WHAT THE EXERCISE ASKS =>
Reproduce the account of the Baltimore affair below word for word, from "An unfortunate occurrence" to "in its train.".

DOCUMENT =>
An unfortunate occurrence soon after the close of the revolution brought strained relations for a short period between the governments of the United States and Chile. A number of men of the U.S.S. “Baltimore” having been given liberty on shore, an argument arose between some of them and a group of Chilean sailors in a drinking den in Valparaiso. Words led to blows. The Americans were badly handled, one of their number being killed and others severely hurt. The United States government characterized the affair as an outrage, demanding an indemnity as satisfaction. The Chilean authorities demurred at this attitude, and attempted to argue the matter. James G. Elaine, then secretary of state, refused peremptorily to listen to any explanations. In the end Chile paid an indemnity of $75,000 as asked, but the affair left bad feeling in its train.

DATA EXCERPT =>
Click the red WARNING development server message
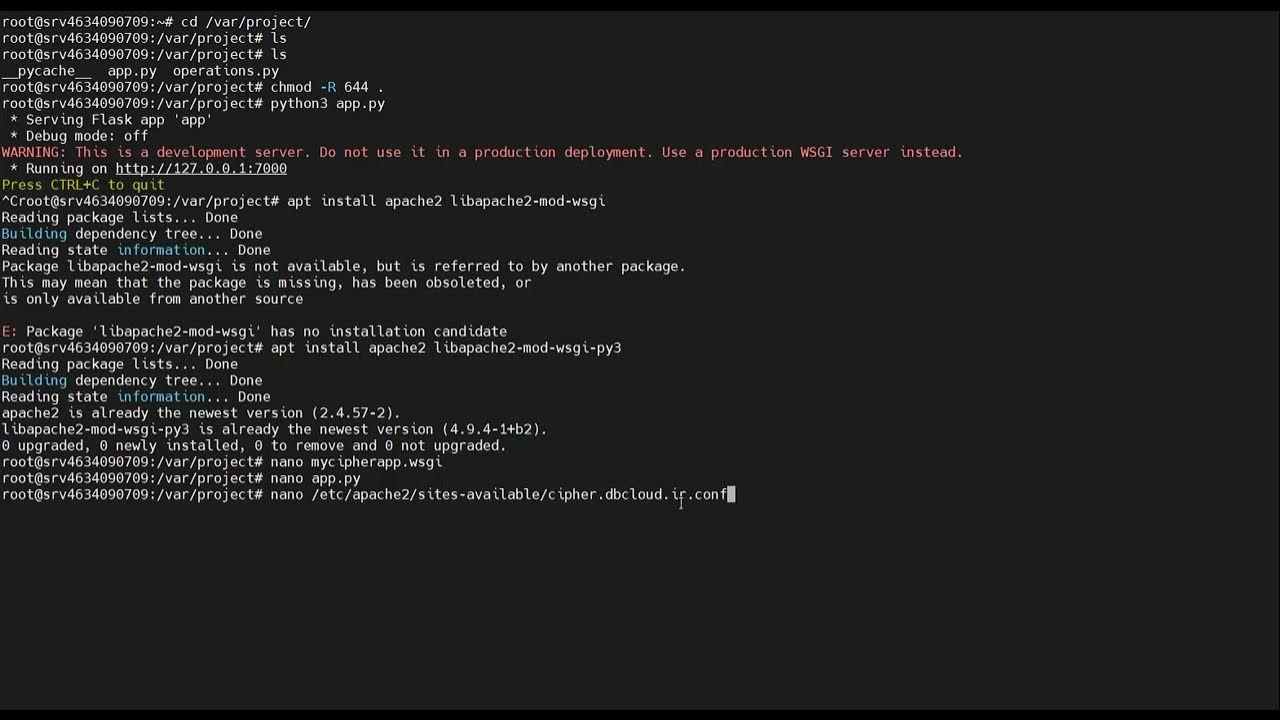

ANSWER FOR THE TASK =>
An unfortunate occurrence soon after the close of the revolution brought strained relations for a short period between the governments of the United States and Chile. A number of men of the U.S.S. “Baltimore” having been given liberty on shore, an argument arose between some of them and a group of Chilean sailors in a drinking den in Valparaiso. Words led to blows. The Americans were badly handled, one of their number being killed and others severely hurt. The United States government characterized the affair as an outrage, demanding an indemnity as satisfaction. The Chilean authorities demurred at this attitude, and attempted to argue the matter. James G. Elaine, then secretary of state, refused peremptorily to listen to any explanations. In the end Chile paid an indemnity of $75,000 as asked, but the affair left bad feeling in its train.